● **Assignment**: In the data below, find each line that contains the word "taskbar" and copy it.

● **Input material**:
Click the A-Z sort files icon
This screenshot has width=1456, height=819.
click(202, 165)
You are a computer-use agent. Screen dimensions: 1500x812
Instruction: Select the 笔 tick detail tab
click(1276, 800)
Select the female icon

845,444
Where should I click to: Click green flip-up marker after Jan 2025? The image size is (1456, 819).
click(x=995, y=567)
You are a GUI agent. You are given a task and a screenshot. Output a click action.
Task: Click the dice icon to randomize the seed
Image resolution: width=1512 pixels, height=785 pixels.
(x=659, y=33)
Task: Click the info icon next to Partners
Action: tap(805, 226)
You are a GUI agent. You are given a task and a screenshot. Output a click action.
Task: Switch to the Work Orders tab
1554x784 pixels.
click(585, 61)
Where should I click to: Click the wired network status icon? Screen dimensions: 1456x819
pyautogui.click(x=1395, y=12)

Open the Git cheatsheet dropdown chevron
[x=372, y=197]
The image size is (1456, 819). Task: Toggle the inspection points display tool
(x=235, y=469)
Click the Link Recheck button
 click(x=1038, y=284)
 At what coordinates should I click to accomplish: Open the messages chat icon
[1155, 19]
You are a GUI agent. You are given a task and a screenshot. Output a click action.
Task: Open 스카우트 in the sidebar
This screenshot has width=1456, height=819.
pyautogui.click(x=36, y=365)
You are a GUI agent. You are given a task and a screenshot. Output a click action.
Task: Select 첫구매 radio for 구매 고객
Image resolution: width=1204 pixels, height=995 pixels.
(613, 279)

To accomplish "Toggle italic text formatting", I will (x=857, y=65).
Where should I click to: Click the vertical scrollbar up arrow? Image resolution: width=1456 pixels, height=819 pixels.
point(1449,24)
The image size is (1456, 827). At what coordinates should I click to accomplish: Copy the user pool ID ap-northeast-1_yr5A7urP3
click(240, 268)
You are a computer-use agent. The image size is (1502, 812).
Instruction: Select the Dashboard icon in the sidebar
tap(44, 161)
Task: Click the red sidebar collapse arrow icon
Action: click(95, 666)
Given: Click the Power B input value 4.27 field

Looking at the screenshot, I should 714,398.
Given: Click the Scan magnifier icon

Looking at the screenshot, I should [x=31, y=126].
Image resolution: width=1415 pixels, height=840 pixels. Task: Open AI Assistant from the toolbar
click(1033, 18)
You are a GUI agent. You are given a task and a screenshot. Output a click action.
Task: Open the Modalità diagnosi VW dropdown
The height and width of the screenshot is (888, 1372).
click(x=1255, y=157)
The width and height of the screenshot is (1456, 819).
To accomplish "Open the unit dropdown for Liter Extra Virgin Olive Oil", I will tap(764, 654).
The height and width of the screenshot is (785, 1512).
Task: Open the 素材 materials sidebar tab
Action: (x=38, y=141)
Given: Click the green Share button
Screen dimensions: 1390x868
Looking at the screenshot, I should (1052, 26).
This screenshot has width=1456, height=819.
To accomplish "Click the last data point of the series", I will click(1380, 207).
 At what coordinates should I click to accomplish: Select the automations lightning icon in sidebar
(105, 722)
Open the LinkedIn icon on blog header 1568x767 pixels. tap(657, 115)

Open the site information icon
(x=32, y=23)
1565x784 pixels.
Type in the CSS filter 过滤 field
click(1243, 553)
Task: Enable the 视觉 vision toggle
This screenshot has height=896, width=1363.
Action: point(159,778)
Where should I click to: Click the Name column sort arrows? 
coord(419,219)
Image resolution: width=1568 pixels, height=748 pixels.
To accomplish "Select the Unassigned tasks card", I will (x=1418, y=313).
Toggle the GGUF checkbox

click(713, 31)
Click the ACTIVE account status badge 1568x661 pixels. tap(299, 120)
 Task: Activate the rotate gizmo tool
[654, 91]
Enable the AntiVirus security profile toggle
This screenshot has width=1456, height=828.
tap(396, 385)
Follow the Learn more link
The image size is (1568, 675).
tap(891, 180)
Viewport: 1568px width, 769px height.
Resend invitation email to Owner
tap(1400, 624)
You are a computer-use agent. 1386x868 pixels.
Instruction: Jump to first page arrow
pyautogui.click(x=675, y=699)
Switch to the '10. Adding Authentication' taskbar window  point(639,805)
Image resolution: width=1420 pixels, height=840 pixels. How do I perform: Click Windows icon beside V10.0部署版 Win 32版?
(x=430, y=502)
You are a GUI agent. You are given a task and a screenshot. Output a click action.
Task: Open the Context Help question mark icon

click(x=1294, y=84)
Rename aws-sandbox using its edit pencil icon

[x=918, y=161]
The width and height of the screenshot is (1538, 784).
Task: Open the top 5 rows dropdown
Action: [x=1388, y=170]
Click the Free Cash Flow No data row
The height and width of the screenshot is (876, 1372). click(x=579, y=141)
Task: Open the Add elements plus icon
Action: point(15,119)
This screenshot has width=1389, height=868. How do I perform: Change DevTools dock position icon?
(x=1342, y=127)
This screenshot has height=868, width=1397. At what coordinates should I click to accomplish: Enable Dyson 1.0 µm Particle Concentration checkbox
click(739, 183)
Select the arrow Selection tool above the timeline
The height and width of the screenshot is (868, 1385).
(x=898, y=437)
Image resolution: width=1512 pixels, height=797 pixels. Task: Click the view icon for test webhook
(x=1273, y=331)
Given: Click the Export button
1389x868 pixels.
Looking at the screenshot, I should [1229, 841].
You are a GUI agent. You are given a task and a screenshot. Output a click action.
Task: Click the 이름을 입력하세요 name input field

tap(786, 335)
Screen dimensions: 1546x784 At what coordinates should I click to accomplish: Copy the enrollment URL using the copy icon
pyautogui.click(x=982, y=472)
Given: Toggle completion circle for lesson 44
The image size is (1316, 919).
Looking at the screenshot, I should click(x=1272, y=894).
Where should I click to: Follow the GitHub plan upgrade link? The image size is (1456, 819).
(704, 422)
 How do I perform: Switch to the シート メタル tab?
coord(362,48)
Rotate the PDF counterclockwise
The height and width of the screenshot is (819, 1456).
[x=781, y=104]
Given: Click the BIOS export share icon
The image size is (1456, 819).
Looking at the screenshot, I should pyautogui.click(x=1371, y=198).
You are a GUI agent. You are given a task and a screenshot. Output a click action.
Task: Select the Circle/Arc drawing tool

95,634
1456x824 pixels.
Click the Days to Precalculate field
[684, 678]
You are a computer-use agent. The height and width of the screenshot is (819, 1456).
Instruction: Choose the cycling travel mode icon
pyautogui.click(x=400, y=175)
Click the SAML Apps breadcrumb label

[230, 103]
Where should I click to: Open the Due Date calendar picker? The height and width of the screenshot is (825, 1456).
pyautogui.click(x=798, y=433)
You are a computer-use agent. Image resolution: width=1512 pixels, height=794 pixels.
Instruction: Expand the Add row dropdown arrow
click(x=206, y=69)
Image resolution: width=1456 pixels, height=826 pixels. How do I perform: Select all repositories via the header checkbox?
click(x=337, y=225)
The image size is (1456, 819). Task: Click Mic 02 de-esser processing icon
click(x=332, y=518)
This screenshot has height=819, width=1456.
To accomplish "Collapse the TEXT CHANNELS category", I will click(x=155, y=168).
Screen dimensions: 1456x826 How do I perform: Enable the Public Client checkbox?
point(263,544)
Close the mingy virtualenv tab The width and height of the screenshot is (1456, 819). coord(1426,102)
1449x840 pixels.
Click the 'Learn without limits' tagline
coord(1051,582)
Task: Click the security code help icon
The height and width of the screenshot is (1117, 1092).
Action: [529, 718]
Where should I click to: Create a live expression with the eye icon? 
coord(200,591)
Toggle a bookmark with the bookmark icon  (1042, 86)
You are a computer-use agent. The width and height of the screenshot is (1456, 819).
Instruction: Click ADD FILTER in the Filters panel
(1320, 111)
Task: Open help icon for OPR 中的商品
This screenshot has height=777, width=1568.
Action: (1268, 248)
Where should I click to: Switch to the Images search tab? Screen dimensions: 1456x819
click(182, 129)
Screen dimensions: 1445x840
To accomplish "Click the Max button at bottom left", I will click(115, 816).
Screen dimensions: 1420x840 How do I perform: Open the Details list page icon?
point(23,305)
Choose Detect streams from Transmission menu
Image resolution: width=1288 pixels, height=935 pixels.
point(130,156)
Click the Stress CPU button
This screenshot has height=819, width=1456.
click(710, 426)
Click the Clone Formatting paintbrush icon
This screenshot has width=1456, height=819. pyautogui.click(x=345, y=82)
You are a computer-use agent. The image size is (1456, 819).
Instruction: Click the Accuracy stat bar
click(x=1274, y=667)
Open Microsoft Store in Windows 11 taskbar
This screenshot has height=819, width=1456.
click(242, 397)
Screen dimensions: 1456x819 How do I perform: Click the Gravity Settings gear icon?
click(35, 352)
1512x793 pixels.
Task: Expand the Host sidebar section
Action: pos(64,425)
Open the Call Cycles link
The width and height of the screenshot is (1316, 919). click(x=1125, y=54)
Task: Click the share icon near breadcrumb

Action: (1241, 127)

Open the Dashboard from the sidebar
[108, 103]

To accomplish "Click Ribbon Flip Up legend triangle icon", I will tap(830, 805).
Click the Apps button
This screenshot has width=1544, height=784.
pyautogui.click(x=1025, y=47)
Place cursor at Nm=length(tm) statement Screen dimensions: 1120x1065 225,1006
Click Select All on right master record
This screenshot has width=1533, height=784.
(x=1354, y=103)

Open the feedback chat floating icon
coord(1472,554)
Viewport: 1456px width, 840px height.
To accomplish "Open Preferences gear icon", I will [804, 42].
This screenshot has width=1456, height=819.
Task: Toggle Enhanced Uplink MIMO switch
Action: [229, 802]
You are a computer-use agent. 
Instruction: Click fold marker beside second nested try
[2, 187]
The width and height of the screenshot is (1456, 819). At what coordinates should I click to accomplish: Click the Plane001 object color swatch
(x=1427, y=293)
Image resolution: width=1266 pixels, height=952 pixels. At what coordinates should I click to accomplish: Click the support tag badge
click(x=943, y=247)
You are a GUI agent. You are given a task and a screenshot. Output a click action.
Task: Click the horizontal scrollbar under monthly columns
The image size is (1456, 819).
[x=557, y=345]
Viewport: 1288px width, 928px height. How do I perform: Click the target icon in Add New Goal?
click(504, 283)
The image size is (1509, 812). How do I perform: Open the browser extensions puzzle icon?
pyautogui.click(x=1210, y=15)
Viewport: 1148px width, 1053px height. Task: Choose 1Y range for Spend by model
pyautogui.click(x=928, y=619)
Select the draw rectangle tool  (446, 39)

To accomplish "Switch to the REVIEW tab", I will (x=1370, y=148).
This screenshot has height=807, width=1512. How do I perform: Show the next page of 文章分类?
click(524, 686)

● **Finished task**:
Switch to the '10. Adding Authentication' taskbar window  point(639,805)
Open Microsoft Store in Windows 11 taskbar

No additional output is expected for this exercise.